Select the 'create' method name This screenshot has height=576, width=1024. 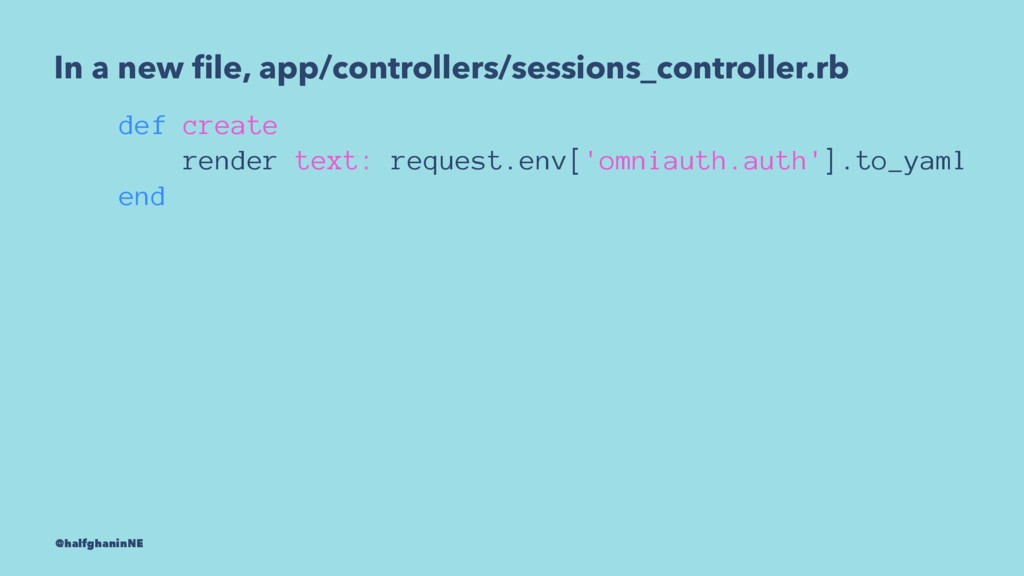(230, 125)
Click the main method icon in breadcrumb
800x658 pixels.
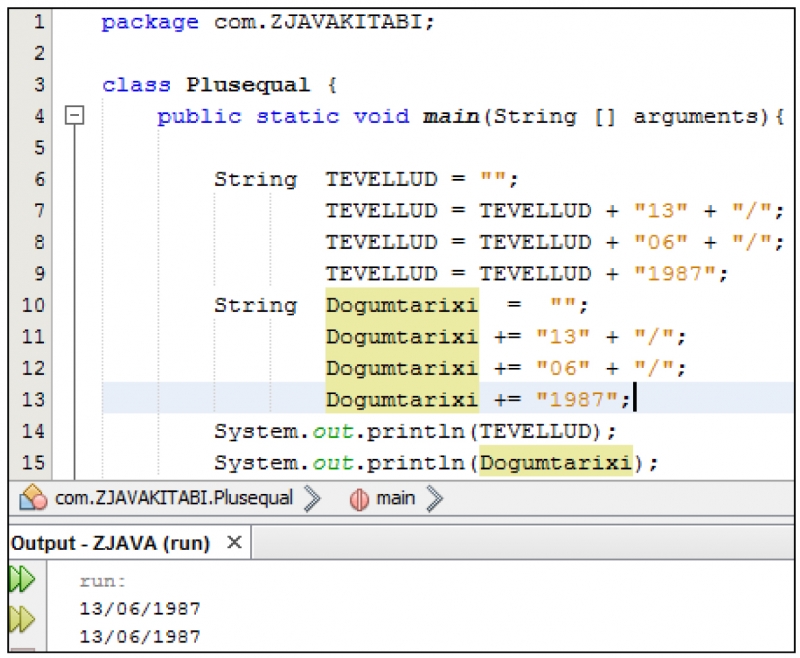[x=359, y=498]
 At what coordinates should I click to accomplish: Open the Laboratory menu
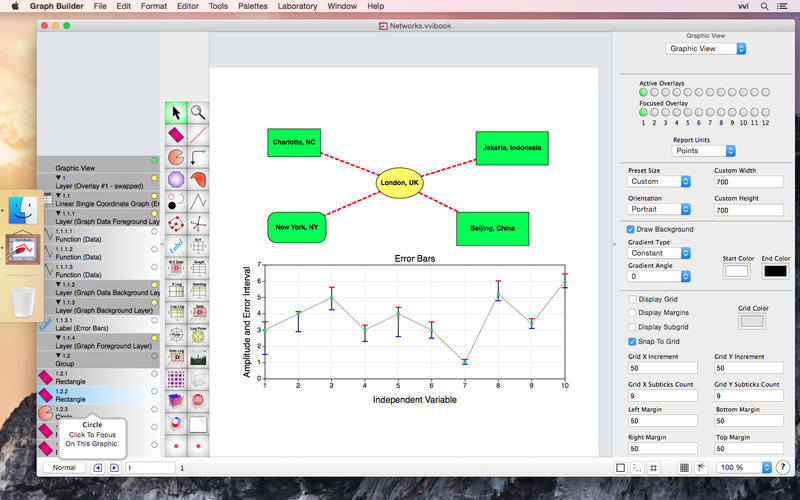[x=297, y=6]
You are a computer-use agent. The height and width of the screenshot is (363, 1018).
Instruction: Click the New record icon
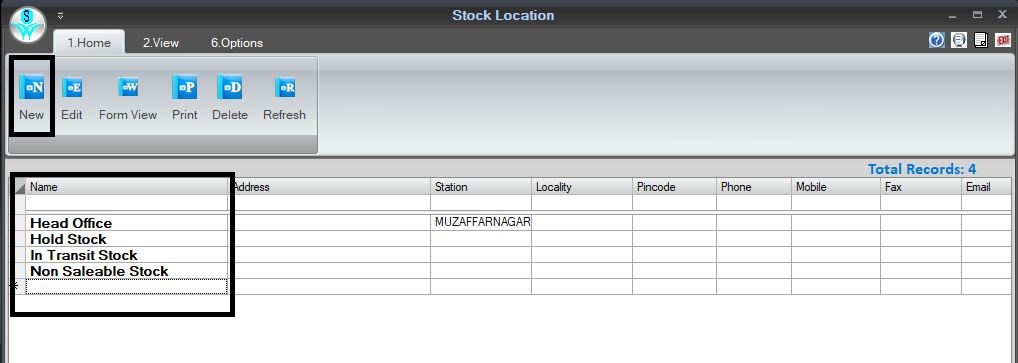[x=31, y=87]
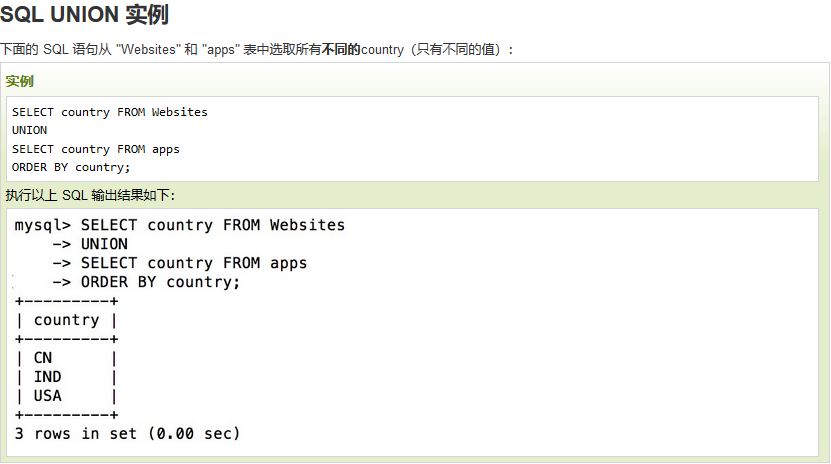Click the country column header in the result table
Image resolution: width=831 pixels, height=464 pixels.
(x=66, y=320)
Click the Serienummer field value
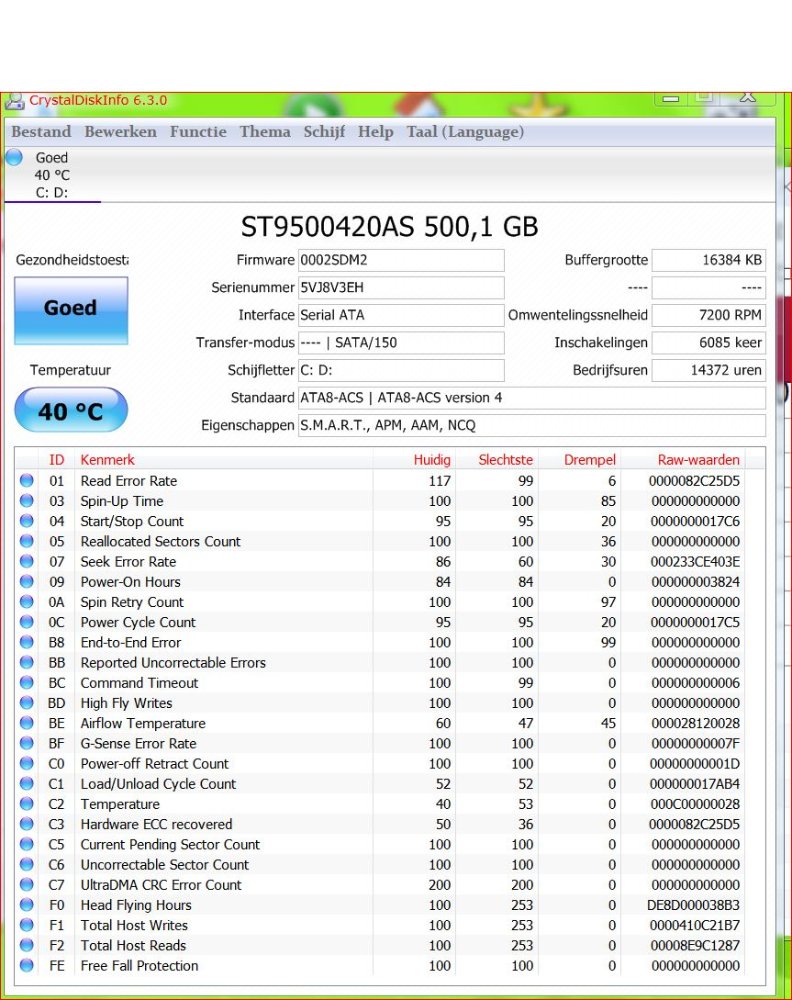 coord(400,288)
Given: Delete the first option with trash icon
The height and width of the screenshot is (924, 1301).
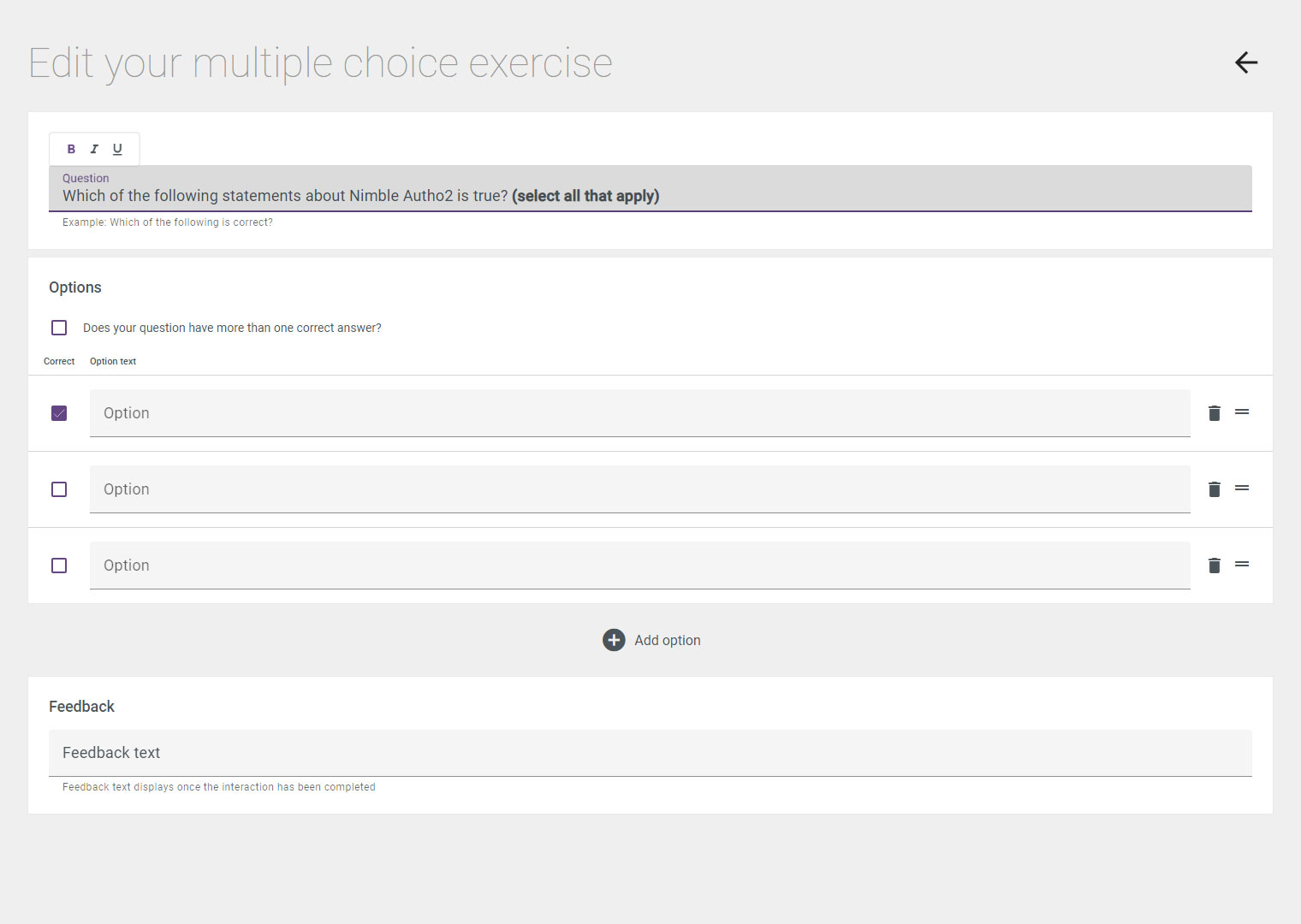Looking at the screenshot, I should (1214, 413).
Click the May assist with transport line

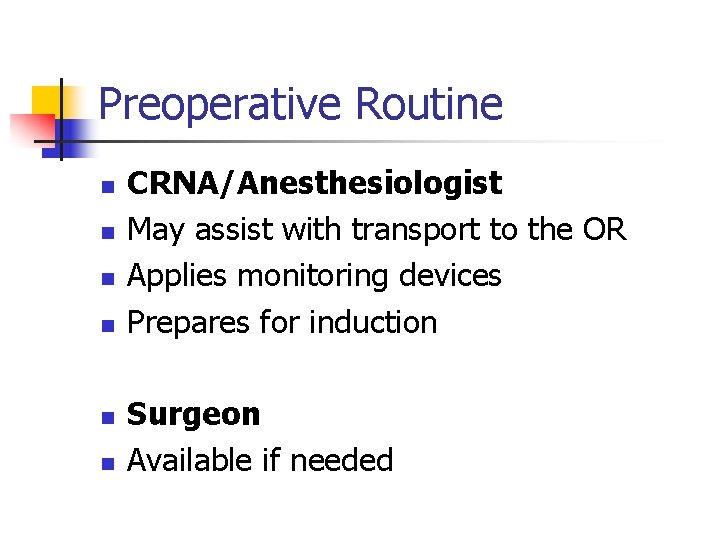377,229
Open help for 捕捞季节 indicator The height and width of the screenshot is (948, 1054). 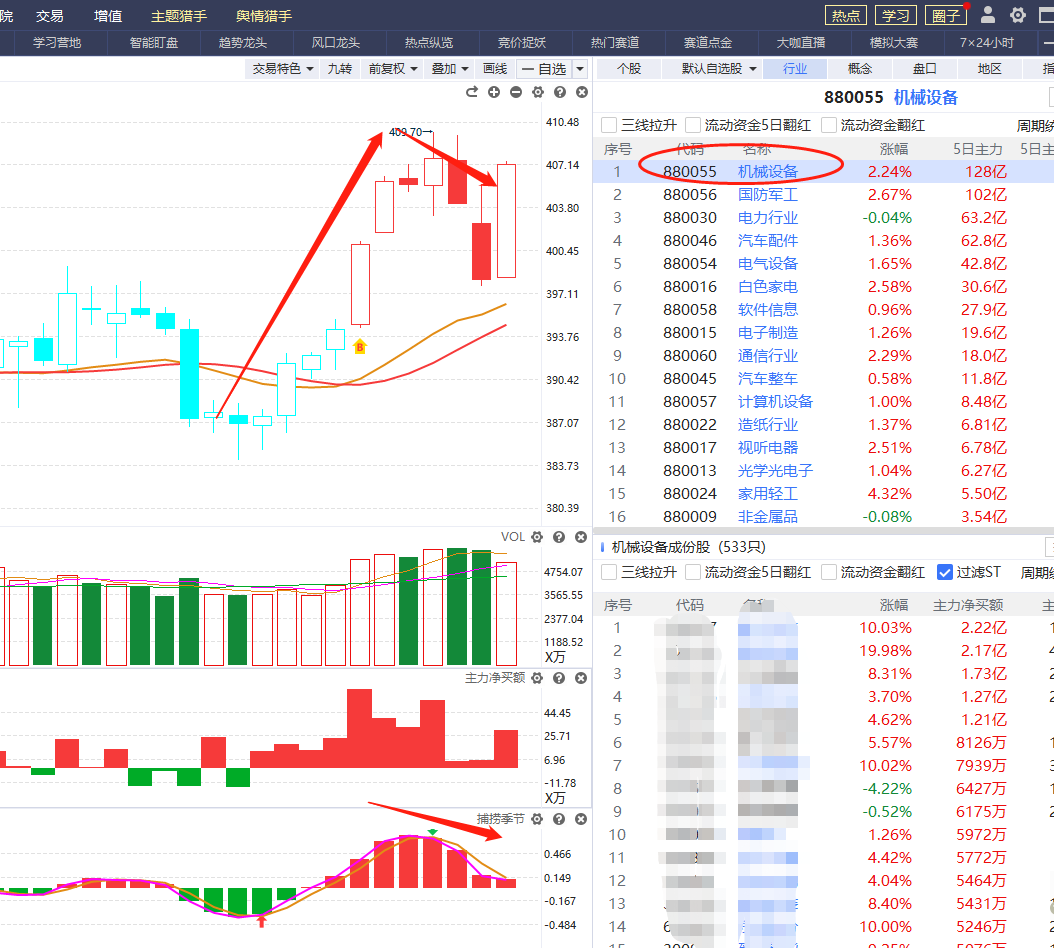tap(559, 819)
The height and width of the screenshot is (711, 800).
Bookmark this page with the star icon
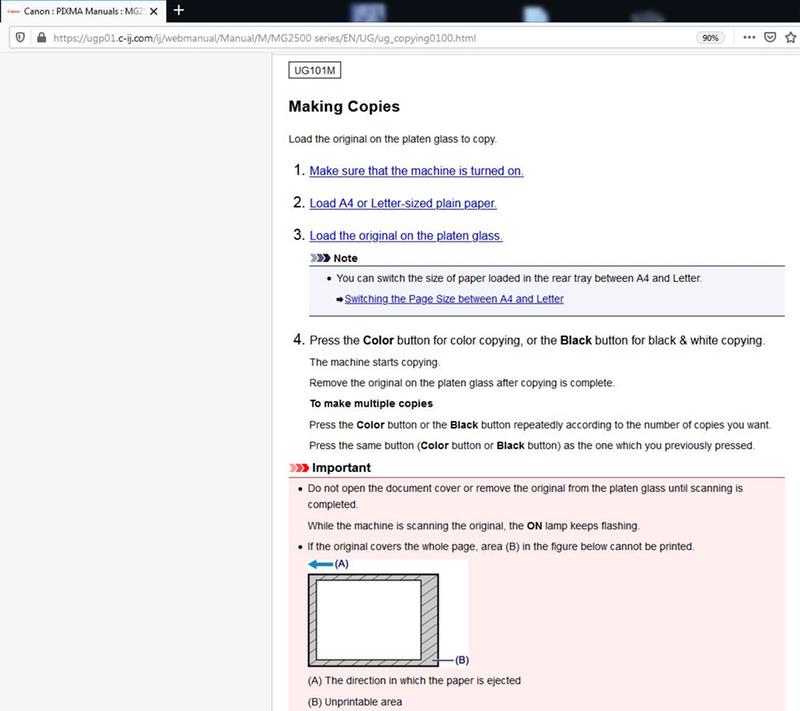tap(790, 37)
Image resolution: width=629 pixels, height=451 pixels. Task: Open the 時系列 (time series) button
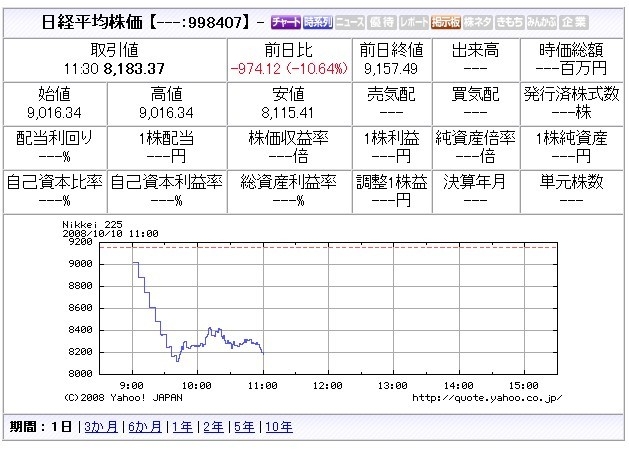318,22
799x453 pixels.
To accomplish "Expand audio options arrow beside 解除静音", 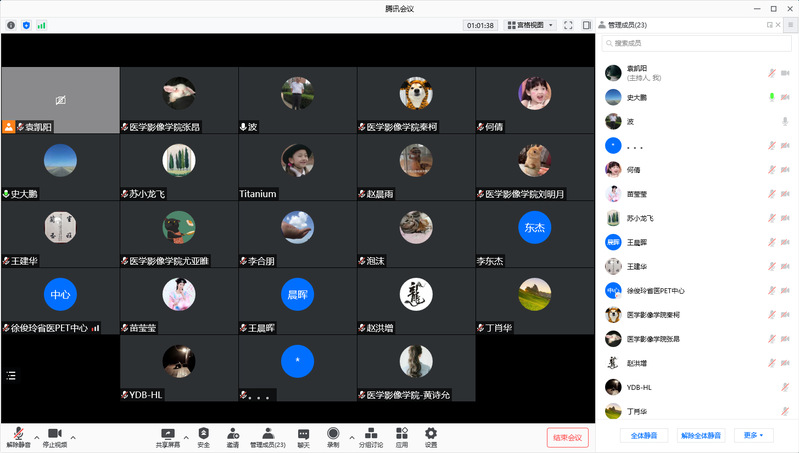I will click(x=37, y=438).
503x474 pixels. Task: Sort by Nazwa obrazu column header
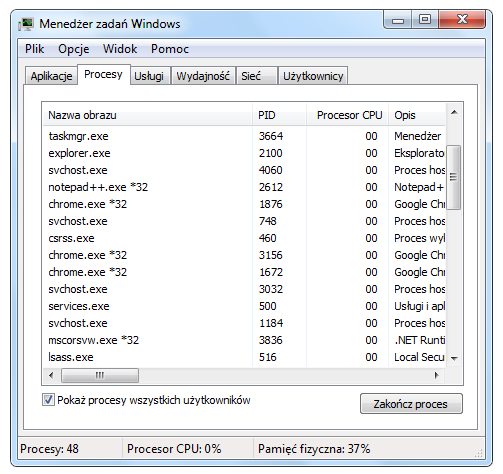pyautogui.click(x=147, y=115)
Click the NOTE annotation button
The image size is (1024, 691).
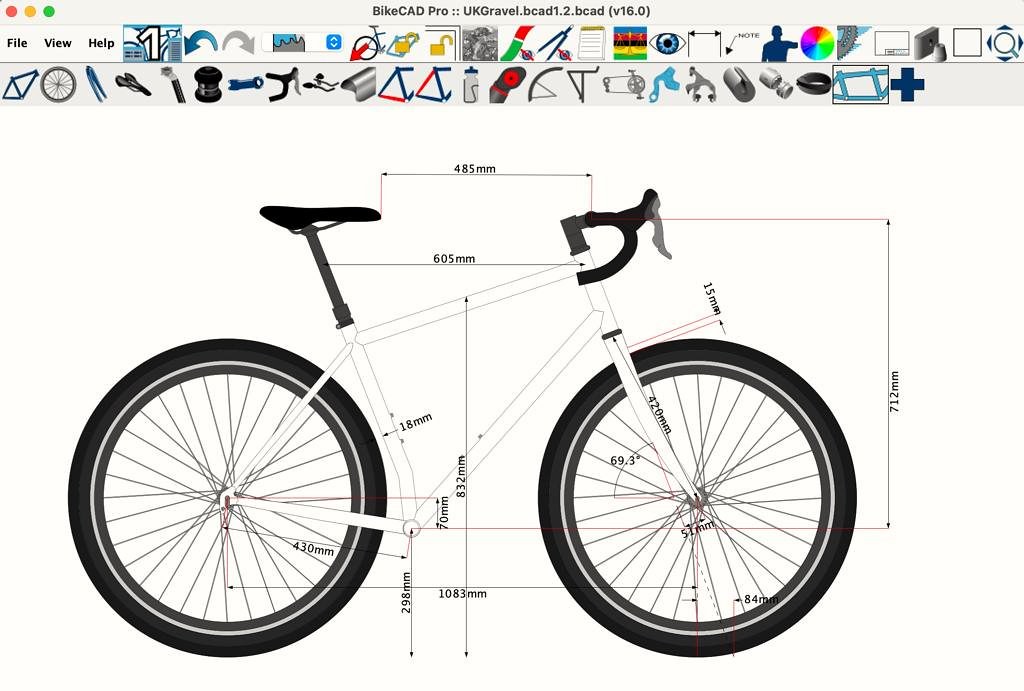[x=742, y=44]
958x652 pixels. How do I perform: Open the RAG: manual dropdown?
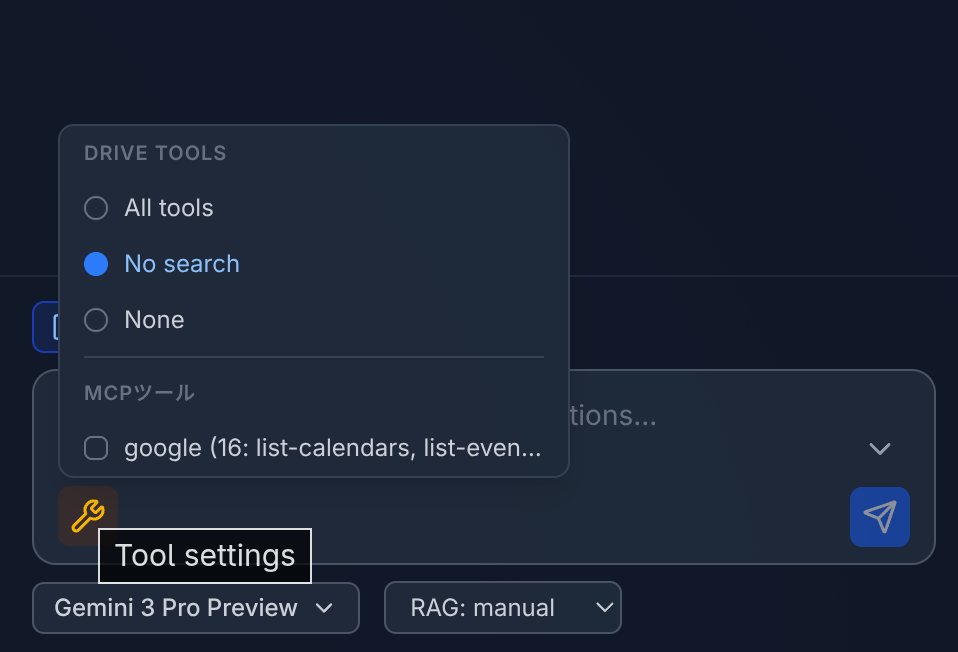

### Brief:
Copy the lines exactly, everything from the one containing "Click the NOTE annotation button" down to the end of the lines, and leave the pictures out.

### Solution below:
Click the NOTE annotation button
The image size is (1024, 691).
[x=742, y=44]
958x652 pixels. How do I perform: Open the RAG: manual dropdown?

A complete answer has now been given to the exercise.